Traveling Entrepreneurs Won’t Starve In The Street
I arrived in Ha Long bay two nights ago with no place to stay. With $100 in my pocket, visiting a touristy hotel wasn’t the plan.
I was hoping to find a hostel but this was the ‘expensive’ part of town. It was time to ask for help.
Upon entering a nearby restaurant, I asked a young Vietnamese couple if I could spend the night on their floor. They said that their house was too full to have an extra visitor.
When I left the restaurant I asked a woman I saw on the street for help. She took me around the neighborhood until she found someone with an extra bed.
She brought me to a group of locals who sat around a tea vendor. One of these locals was a 25-year-old bank employee named Truong.
I spent two nights sleeping on the spare bed in his studio apartment. He invited me to visit his hometown and this weekend has been spent throwing back unknown 40-proof Vietnamese liquor with the adults and selling hand-sewn pants with his family's kids.

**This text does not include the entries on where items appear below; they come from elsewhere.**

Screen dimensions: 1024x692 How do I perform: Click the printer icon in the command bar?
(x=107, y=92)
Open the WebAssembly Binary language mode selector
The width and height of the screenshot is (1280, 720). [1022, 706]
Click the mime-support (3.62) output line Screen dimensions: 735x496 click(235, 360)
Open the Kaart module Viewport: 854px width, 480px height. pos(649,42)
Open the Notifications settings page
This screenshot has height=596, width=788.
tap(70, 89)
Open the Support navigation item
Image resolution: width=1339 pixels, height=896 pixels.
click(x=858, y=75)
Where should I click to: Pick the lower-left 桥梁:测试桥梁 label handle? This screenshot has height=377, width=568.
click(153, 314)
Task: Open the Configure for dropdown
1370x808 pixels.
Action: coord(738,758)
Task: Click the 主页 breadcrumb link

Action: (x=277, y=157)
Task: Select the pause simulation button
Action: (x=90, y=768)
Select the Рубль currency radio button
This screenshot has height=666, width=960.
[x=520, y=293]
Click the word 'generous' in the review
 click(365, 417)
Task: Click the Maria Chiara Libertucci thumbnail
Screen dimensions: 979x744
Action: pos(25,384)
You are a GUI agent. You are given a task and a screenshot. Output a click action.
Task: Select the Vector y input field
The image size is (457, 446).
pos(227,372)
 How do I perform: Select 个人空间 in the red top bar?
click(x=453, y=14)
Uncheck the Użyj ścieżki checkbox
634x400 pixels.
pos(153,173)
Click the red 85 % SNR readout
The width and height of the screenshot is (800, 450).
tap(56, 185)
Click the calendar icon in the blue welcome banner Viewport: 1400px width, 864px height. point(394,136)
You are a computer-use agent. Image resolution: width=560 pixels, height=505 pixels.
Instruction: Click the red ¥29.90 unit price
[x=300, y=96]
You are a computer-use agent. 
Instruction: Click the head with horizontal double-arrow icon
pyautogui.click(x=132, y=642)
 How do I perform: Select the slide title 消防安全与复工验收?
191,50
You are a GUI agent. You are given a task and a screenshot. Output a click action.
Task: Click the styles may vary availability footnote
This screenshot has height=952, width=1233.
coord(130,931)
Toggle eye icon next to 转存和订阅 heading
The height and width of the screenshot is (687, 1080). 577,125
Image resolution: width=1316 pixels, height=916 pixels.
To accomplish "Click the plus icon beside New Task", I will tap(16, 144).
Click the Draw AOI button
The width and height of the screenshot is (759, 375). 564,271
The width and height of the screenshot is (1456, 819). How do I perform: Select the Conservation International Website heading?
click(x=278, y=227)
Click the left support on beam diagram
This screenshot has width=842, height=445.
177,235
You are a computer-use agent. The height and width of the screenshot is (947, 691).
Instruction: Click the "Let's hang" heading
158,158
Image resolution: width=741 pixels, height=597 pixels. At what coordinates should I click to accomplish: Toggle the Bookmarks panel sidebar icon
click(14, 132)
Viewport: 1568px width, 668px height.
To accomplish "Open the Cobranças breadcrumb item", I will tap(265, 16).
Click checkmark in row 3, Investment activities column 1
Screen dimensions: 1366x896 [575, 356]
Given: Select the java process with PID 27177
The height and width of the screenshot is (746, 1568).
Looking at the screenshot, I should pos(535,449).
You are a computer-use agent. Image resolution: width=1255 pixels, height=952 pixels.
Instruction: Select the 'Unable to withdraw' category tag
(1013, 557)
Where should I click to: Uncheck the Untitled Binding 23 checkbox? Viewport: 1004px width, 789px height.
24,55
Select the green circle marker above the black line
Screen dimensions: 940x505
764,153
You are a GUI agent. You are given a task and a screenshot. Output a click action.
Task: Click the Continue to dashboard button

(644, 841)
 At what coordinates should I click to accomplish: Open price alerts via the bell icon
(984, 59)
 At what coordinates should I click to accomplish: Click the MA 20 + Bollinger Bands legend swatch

Generosity is everywhere. You just need to go find it.
Three years ago I was on a trip through Spain.
Sitting on the train to Pamplona to run with the bulls, I frantically called hostels only to find that due to the holiday, they were all booked.
I quickly made a friend on the train and he invited me to stay with him and his group in their apartment. The first person I asked for help gladly provided assistance.
We’re used to never asking for help and we forget that we can.
A warm room is usually just one ‘hello’ away. It's easy to forget this, however, when you've booked every trip in advance for the past 10 years.
Showing up to a place you’ve never been with $100 in your pocket may be the best way to ‘nudge’ yourself into speaking with that local you may otherwise have avoided.